__Assigned task__. Using the records that follow, copy every line containing the word "will".

[[ Supplied material open ]]

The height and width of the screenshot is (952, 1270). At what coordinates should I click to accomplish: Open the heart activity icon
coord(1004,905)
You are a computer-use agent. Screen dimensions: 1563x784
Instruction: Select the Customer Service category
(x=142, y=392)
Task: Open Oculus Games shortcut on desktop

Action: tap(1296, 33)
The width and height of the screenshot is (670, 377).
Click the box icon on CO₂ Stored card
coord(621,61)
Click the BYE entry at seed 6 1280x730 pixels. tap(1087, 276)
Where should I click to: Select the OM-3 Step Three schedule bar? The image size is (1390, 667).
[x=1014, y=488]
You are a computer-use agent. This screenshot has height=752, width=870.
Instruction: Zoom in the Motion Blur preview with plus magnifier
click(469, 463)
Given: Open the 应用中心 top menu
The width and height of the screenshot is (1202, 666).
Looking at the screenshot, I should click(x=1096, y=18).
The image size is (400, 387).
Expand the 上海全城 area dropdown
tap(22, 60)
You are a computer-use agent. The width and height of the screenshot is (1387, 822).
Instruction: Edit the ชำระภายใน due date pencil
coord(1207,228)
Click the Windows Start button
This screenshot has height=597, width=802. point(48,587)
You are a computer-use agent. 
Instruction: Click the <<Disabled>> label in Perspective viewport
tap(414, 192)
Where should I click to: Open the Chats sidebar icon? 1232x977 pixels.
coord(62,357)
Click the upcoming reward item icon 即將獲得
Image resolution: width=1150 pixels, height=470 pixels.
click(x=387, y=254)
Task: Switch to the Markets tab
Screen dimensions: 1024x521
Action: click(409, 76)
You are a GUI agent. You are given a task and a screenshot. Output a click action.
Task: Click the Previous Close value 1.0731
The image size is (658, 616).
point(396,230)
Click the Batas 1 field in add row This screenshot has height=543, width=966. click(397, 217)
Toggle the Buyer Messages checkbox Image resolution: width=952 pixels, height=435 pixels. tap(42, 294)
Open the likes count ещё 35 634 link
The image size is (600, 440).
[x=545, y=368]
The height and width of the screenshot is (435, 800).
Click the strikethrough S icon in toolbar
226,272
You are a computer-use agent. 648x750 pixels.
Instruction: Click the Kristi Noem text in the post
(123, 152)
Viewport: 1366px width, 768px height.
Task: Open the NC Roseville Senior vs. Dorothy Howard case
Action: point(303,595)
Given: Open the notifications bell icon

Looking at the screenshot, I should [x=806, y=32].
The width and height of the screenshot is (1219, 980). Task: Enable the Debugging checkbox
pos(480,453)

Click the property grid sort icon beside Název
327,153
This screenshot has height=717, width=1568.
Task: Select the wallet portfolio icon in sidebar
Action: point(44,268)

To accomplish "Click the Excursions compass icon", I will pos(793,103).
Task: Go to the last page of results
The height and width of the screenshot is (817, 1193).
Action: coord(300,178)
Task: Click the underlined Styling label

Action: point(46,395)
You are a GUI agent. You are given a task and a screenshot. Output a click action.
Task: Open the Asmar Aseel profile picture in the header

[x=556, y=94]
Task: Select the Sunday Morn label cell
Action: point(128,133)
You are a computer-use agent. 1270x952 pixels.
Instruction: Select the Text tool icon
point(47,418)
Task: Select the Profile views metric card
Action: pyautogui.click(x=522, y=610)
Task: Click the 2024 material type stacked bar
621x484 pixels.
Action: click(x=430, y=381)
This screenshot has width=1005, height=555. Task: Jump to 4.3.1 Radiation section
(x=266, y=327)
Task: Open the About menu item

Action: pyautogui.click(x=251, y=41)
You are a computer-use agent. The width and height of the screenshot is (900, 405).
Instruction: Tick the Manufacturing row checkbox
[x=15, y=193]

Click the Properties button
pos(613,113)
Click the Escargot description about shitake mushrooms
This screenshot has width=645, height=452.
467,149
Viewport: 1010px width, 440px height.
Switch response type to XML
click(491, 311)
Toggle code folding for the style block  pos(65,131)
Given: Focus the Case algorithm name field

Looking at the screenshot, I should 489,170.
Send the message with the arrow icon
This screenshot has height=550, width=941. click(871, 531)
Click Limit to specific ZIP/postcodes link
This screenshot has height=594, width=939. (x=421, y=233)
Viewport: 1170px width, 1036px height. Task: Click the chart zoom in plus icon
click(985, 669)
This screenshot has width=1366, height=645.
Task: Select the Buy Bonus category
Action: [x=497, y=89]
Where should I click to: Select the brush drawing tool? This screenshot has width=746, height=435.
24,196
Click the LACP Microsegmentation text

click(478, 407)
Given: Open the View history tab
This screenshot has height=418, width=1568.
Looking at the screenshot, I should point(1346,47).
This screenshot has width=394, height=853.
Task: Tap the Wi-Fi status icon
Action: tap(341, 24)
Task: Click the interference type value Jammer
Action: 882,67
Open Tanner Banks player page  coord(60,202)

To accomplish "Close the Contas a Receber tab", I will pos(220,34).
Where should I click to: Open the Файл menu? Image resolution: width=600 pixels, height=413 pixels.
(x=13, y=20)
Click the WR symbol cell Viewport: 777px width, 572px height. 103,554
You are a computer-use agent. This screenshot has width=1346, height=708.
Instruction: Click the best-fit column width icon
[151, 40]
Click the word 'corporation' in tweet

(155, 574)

[[ Supplied material closed ]]

__Answer area__.
To accomplish "Click the Excursions compass icon", I will pos(793,103).
To accomplish "Close the Contas a Receber tab", I will pos(220,34).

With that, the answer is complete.